L’école Tiantai (天台,Tiāntái) : fondée au VIe siècle, l'école Tiantai insiste sur l’idée que tout homme possède la nature de Bouddha et peut atteindre l’éveil. Elle affirme aussi que cet éveil peut être subit et ne nécessite pas nécessairement de longues pratiques graduelles.
L'école Huayan (華嚴 huáyán) : Fondée au VIe siècle, cette école, comme l’école Tiantai, affirme que tout homme possède la nature de Bouddha et peut atteindre l’éveil sans passer par plusieurs vies d’ascèse. Par ailleurs, elle insiste sur l'harmonie du monde, sur le fait que toutes les parties de l’univers sont reliées les unes aux autres et que tous les phénomènes s'interpénètrent.

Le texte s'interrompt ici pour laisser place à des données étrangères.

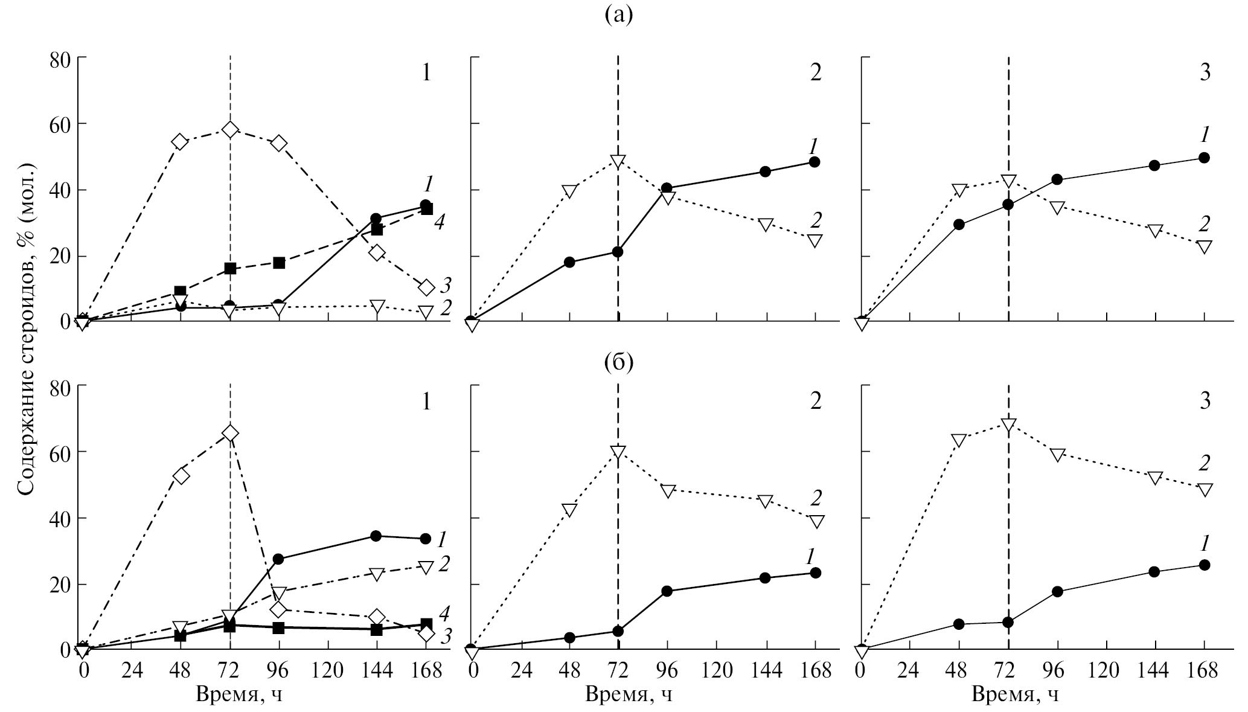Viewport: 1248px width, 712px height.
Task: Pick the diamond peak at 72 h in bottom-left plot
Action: [x=230, y=434]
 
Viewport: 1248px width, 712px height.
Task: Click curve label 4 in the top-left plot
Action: [x=440, y=222]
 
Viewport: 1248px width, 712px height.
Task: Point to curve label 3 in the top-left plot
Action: [x=446, y=284]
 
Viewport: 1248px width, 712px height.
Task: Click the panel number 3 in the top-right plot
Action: [x=1205, y=72]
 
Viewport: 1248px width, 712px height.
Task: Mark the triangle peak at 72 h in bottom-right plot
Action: [x=1008, y=424]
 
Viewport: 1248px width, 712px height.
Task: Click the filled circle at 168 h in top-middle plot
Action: [x=814, y=162]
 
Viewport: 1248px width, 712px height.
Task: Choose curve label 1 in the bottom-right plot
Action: [x=1204, y=544]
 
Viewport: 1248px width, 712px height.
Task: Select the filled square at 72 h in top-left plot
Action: [x=230, y=269]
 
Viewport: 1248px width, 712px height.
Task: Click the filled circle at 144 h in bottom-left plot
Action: [x=376, y=536]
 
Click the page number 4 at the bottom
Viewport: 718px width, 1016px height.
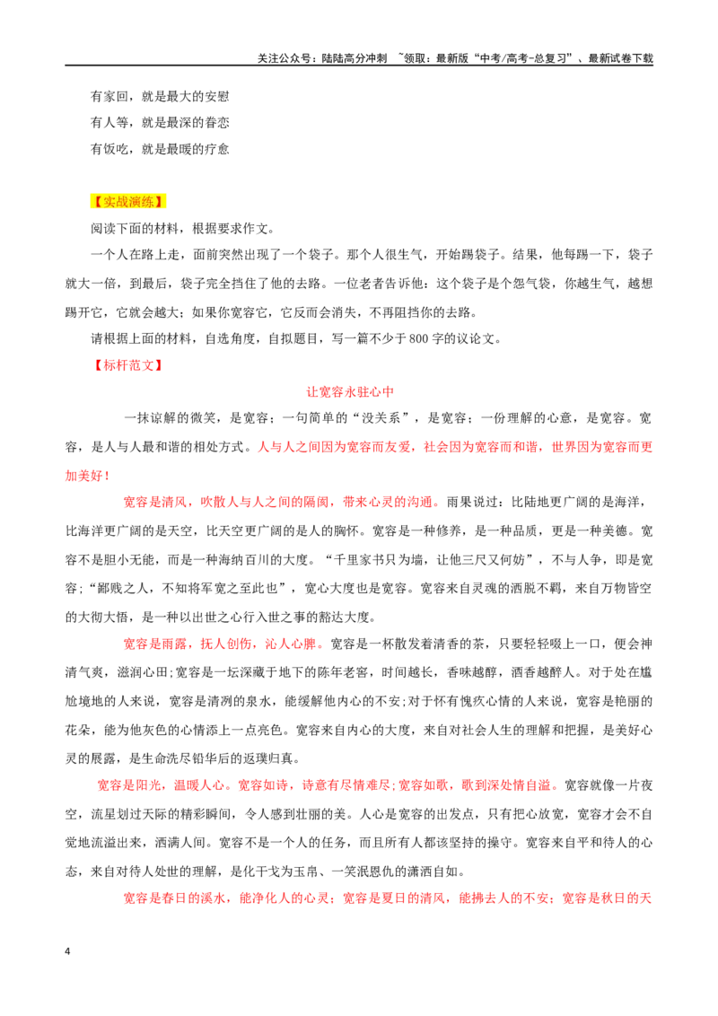click(x=67, y=951)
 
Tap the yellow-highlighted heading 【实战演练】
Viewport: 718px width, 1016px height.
click(x=128, y=202)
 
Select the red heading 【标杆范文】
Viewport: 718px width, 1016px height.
click(x=128, y=364)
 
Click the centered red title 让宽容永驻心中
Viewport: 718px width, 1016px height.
click(x=350, y=391)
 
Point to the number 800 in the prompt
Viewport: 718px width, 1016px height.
click(x=419, y=338)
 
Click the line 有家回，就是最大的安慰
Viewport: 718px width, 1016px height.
click(x=160, y=97)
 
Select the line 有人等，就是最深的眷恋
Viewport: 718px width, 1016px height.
click(x=160, y=122)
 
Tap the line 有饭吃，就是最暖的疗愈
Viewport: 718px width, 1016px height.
click(x=160, y=149)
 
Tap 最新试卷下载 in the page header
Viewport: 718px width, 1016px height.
click(x=621, y=58)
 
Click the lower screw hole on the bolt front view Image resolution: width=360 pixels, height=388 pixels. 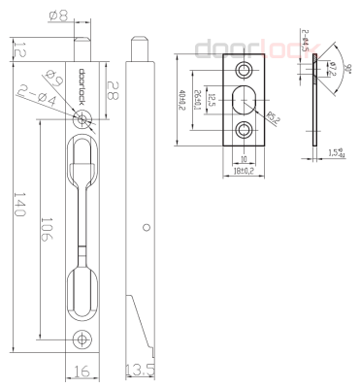pyautogui.click(x=82, y=340)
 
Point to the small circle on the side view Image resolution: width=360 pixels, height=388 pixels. pyautogui.click(x=146, y=227)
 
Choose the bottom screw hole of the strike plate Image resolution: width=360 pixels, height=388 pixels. pyautogui.click(x=243, y=129)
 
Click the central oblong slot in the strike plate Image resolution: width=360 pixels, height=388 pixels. pyautogui.click(x=243, y=99)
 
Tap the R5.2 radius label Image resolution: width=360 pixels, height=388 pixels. pyautogui.click(x=275, y=119)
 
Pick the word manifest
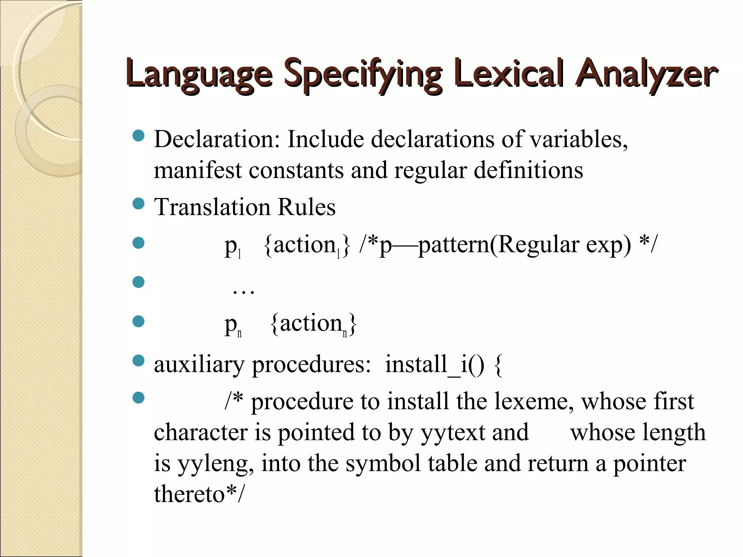197,170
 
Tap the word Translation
212,207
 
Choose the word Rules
307,207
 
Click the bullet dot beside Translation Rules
139,203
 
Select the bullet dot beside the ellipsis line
139,282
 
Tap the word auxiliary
199,364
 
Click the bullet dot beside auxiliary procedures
139,360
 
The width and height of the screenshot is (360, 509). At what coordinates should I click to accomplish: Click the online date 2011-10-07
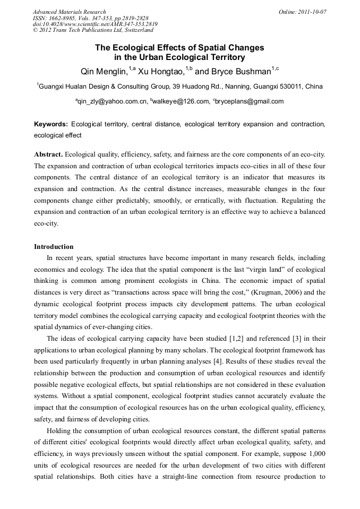[312, 12]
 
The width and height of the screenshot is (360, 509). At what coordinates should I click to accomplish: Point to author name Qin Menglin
[104, 72]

L’école Chan (禪) – devenue l’école Zen en japonais
S’il y a eu plusieurs courants du bouddhisme chinois en dehors de l’école chan, cette dernière est certainement l’une des plus originales (même si elle est aujourd’hui bien plus populaire au japon – bouddhisme Zen – qu’en Chine).

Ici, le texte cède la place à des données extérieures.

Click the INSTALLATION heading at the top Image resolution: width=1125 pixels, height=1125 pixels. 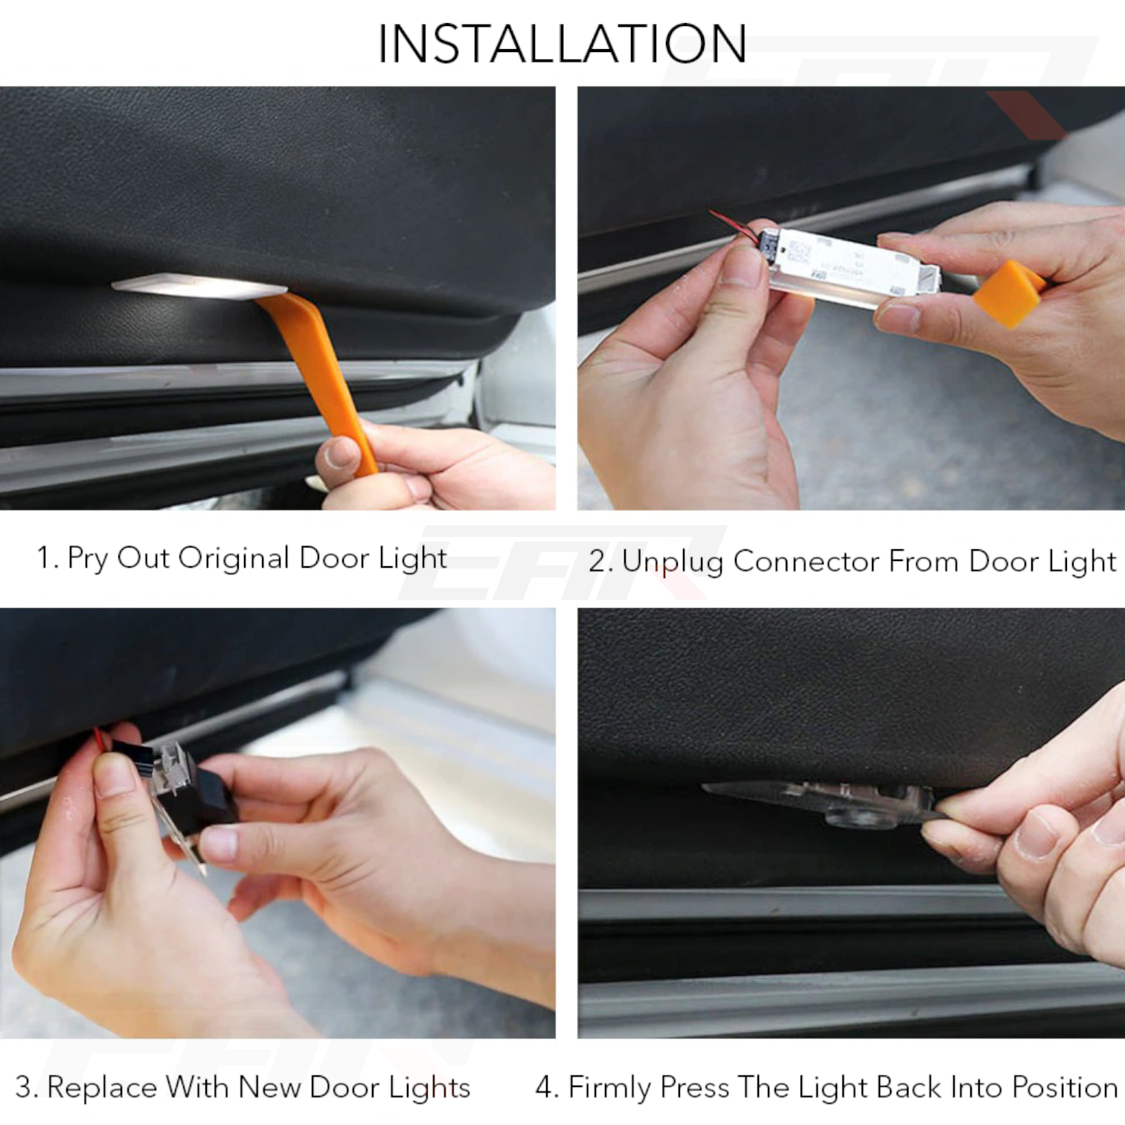pyautogui.click(x=562, y=45)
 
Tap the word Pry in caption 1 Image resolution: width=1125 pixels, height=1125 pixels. pyautogui.click(x=89, y=559)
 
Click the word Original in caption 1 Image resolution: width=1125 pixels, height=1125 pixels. pyautogui.click(x=233, y=558)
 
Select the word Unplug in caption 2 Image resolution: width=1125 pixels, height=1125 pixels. pyautogui.click(x=672, y=562)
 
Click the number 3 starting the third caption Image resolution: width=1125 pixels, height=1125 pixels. pyautogui.click(x=23, y=1088)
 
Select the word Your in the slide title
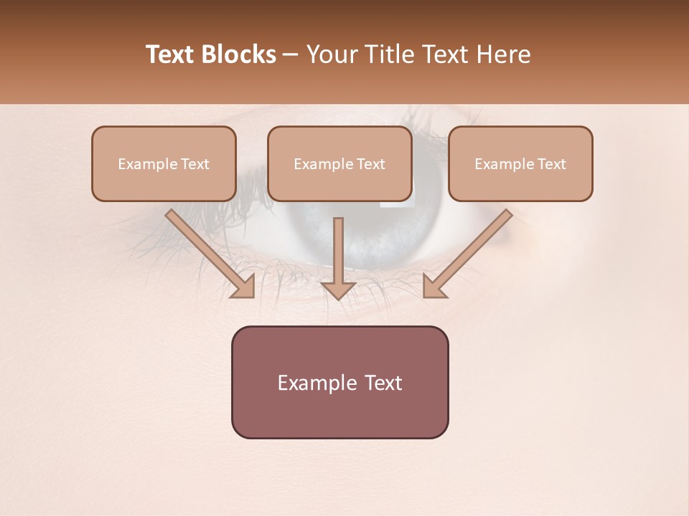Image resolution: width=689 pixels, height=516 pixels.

Cette école fondée au VIe siècle insiste beaucoup sur l’importance de l'expérience directe de l'Éveil par les méthodes les plus simples possibles, notamment certaines pratiques méditatives (le caractère chan 禪 est d’ailleurs une transcription en chinois classique du sanskrit dhyâna, pratique spirituelle préparatoire souvent désignée par l'expression « méditation silencieuse »).
Au VIIe siècle, une querelle opposa le « chan du Sud » (représenté entre autres par les moines Huìnéng 惠能 et Shen-hui 神會) qui prônait la perspective d’une illumination subite et le « chan du nord » qui estimait qu’il fallait de nombreuses années d’ascèse pour parvenir graduellement à l’éveil. Cette discussion entre « subitistes » et « gradualistes » restera fameuse dans l’histoire de la pensée chinoise.
A partir du IXe siècle, l’école Chan connait une division en deux écoles (encore très présentes au Japon) :
- L’école Linji (connue au japon sous le nom d’école Rinzai) : Cette école du Chan, fondée au IXe siècle et qui tire son nom du moine Línjì Yìxuán 臨済義玄, défend un rejet du culte, des rituels et des discours et propose l'utilisation de méthodes d'« éveil » déconcertantes. Par exemple, Linji tentait de surprendre le disciple au moyen de cris, ou même de coups, afin de briser ses barrières mentales pour l’amener à l’illumination instantanée.
- L'École Caodong (曹洞宗 caodongzong) plus connue aujourd’hui sous son nom japonais (école sōtō) : contrairement à l’école Linji, cette école insiste sur la méditation assise (aujourd’hui surtout connue sous le nom japonais de zazen).